As it happens, I can still consult fine novels such as Border Country, and path-breaking studies like Culture and Society or The Country and the City, and return enlightened. When, 20 years on, browsers chance upon tatty copies of Hitchens's assault on Mother Teresa, will they feel anything other than slightly shop-soiled?

Raymond Williams also played a pivotal role in the shifts that have transformed higher education in the humanities over the past quarter-century. Of course, salon leftists of the Hitchens variety enjoy a good giggle (sometimes justifiably) over the rise of courses in media studies and the like. Why can't everyone read PPE at Balliol? Yet one wonders who will be having the last laugh.
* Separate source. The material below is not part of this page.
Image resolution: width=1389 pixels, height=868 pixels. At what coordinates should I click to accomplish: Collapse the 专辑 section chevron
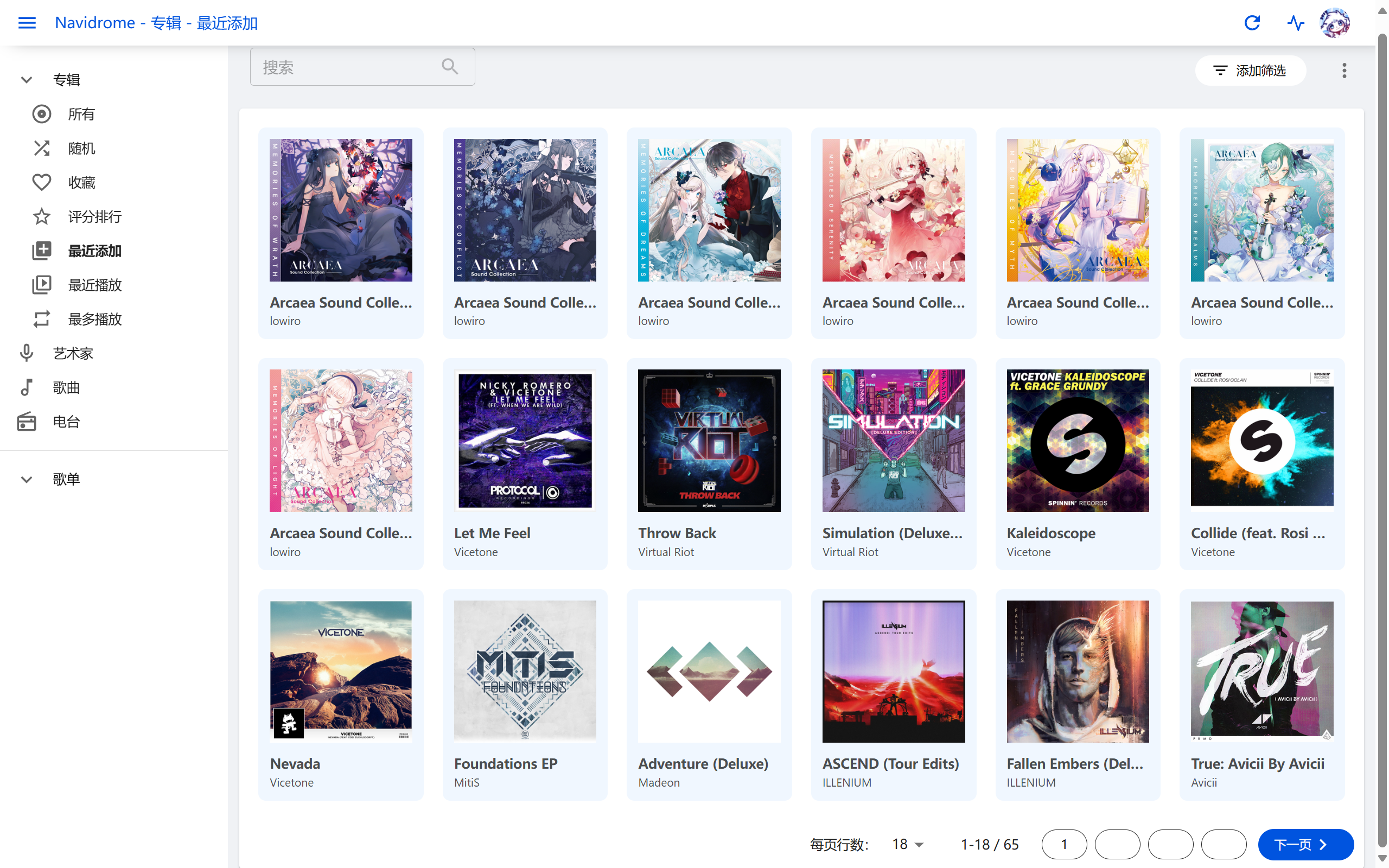coord(27,80)
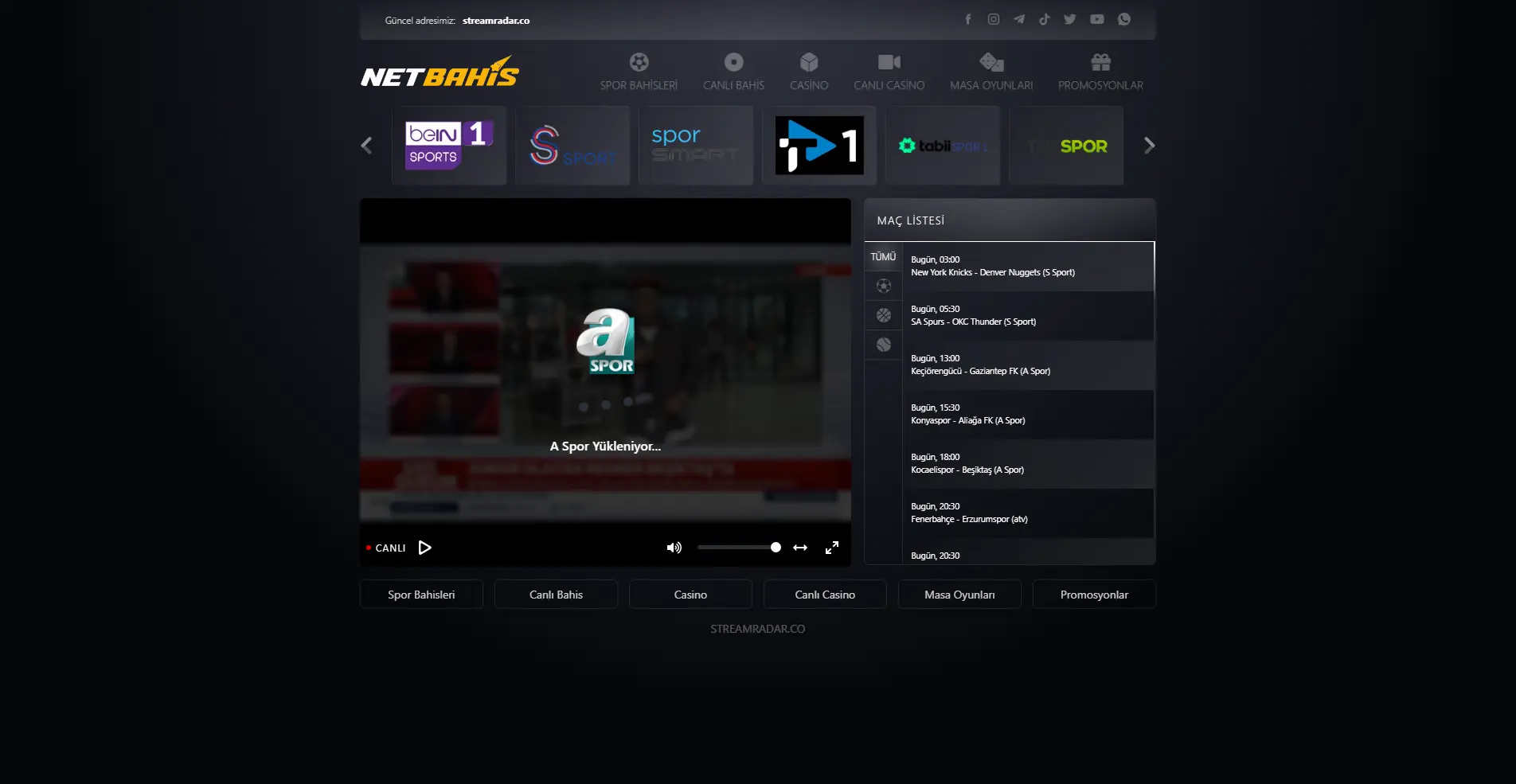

For their new Director General, many BBC insiders really wanted the impressive Channel 4 chief executive Michael Jackson, who prudently decided not to run this time. Jackson graduated in media studies from the former Polytechnic of Central London - a notably high-quality degree course set up by disciples of Williams. The best-run programmes of this kind demand not less, but rather more, intellectual rigour than most traditional syllabi. Colin MacCabe's rich new collection of essays, The Eloquence of the Vulgar (BFI Publishing, pounds 14.99), shows how pervasive, and positive, is Williams's influence on the brightest efforts to build new academic disciplines.

One other aspect of his fruitful legacy merits a cheer or three. The Arts Council funds the Raymond Williams Community Publishing Prize: a pounds 3,000 award (with pounds 2,000 to the runner-up) for the year's best non-profit publishing initiatives. This week, the 1999 first prize went to a Bristol community group's anthology of migration memoirs, Origins (Origins Literature Development Project). In second place came primary schoolchildren from Waltham Forest with a collection of their poetry, Forest Whispers (Waltham Forest Education Authority), which includes writing about "animals, space, worries, colours, friends and custard".
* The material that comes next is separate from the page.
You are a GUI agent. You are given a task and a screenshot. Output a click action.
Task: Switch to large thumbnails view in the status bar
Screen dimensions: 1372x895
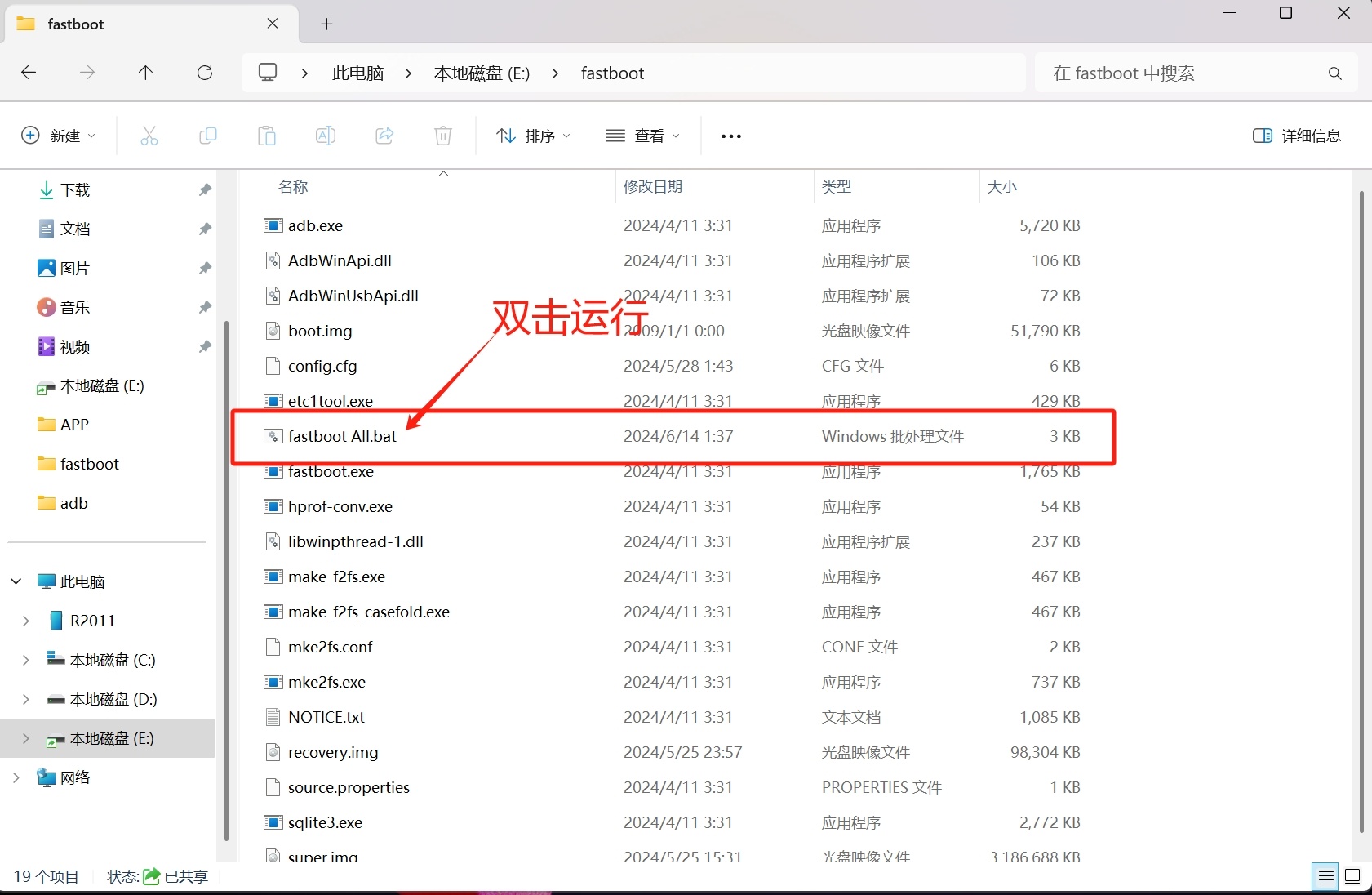pyautogui.click(x=1353, y=876)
I somehow doubt if Tina Brown's Miramax franchise will be offering a fat cheque to these Essex 10-year-olds. So Hitchens and his ilk may never hear of them. Yet projects of this kind will certainly do more to nurture the rising generation of readers and writers than the haughty punditry of a dozen languid mid-Atlantic flaneurs ever could. Sometimes, even Diogenes deserves egg (or, perhaps, custard) on his face.